In vain does Mark Antony
desert the movement, rally Egypt and the barbaric East, and seek
to transfer the seat of empire from the Tiber to the banks of the
Nile or the Orontes; plebeian and imperial Rome wins a final
victory at Actium, and definitively secures the empire of the
civilized world to the West.
Thus far the developments were normal, and advanced civilization.
But Rome still retained the barbaric element of slavery in her
bosom, and had conquered more barbaric nations than she had
assimilated.

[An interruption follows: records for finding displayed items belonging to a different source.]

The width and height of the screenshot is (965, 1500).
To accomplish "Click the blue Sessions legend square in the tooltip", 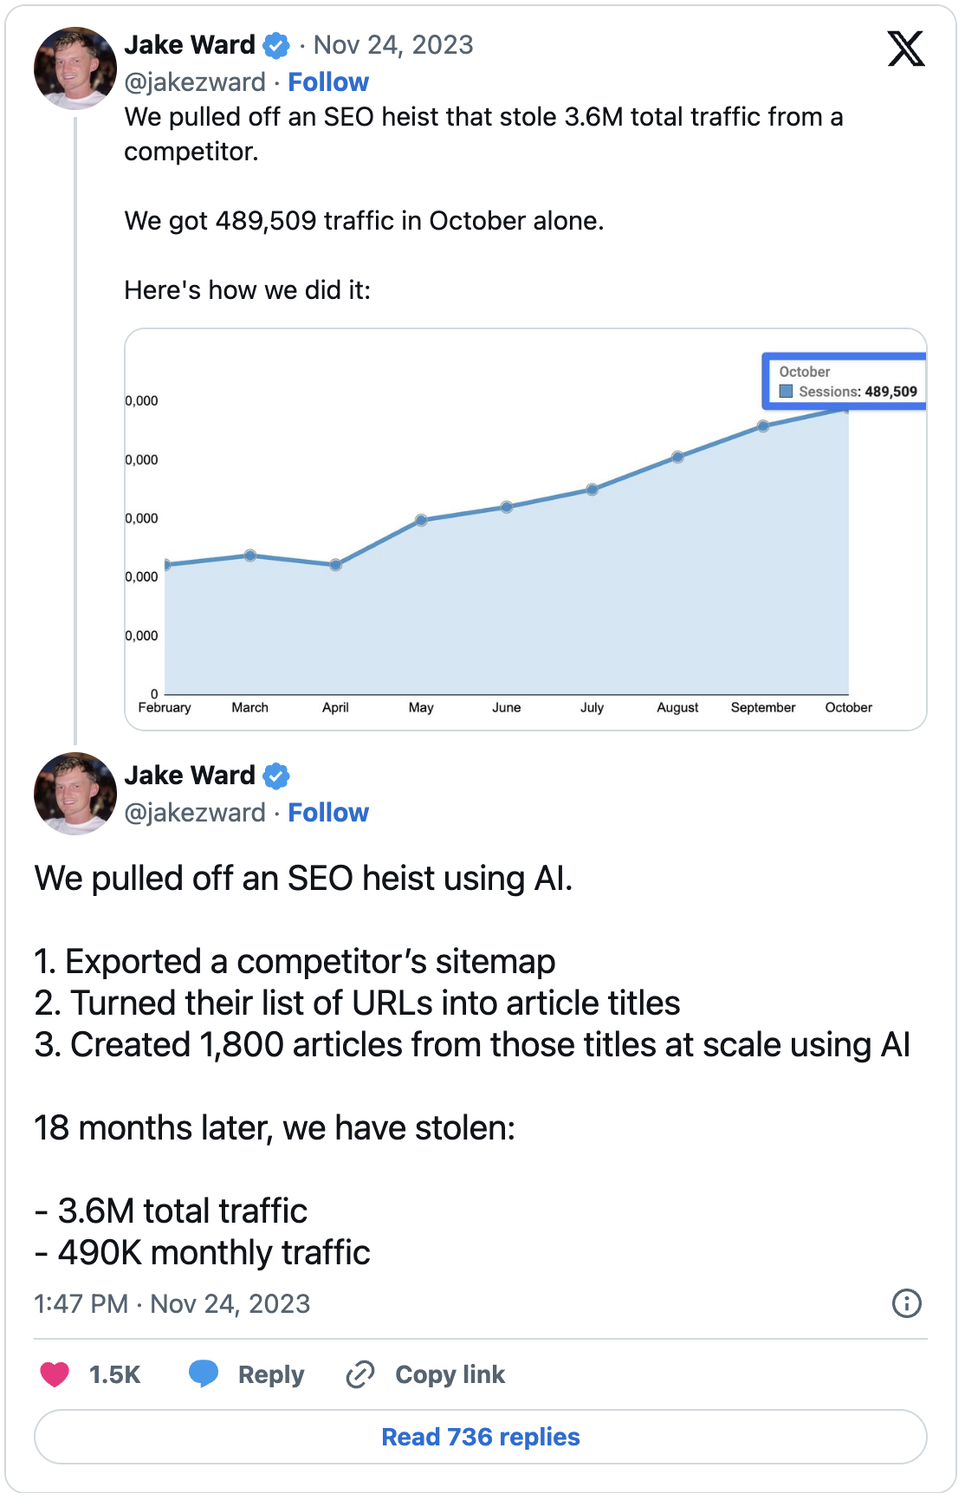I will 786,391.
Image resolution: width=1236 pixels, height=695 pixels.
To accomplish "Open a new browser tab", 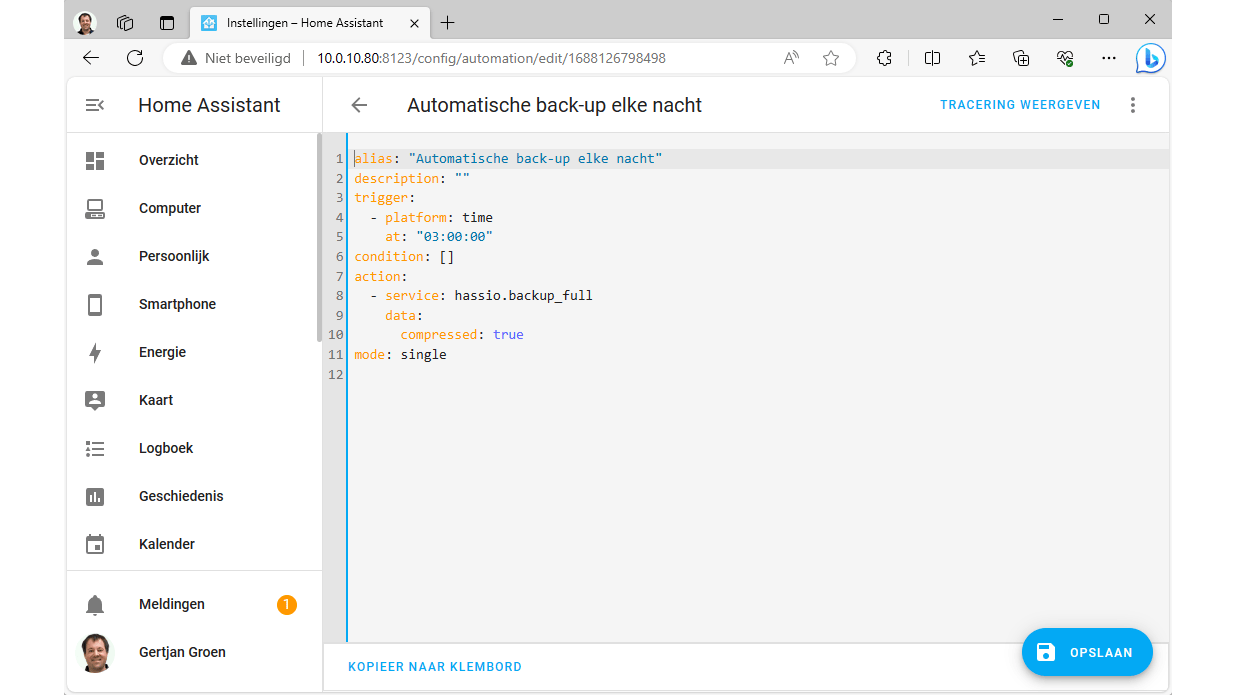I will (x=447, y=22).
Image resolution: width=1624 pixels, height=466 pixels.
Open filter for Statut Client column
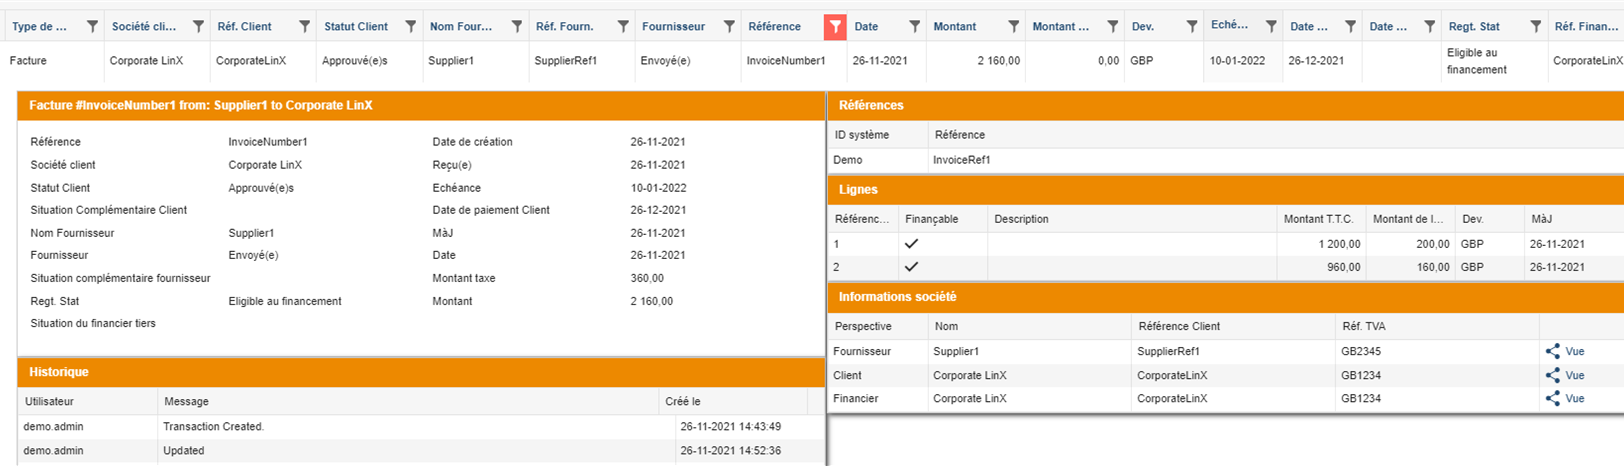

These nations she at first governed as tributary
states, with their own constitutions and national chiefs;
afterwards as Roman provinces, by her own proconsuls and prefects.
When the emperors threw open the gates of the city to the
provincials, and conceded them the rights and privileges of Roman
citizens, they introduced not only a foreign element into the
state, destitute of Roman patriotism, but the barbaric and
despotic elements retained by the conquered nations as yet only
partially assimilated. These elements became germs of
anti-republican developments, rather of corruptions, and prepared
the downfall of the empire. Doubtless these corruptions might
have been arrested, and would have been, if Roman patriotism had
survived the changes effected in the Roman population by the
concession of Roman citizenship to provincials; but it did not,
and they were favored as time went on by the emperors themselves,
and more especially by Dioclesian, a real barbarian, who hated
Rome, and by Constantine, surnamed the Great, a real despot, who
converted the empire from a republican to a despotic empire.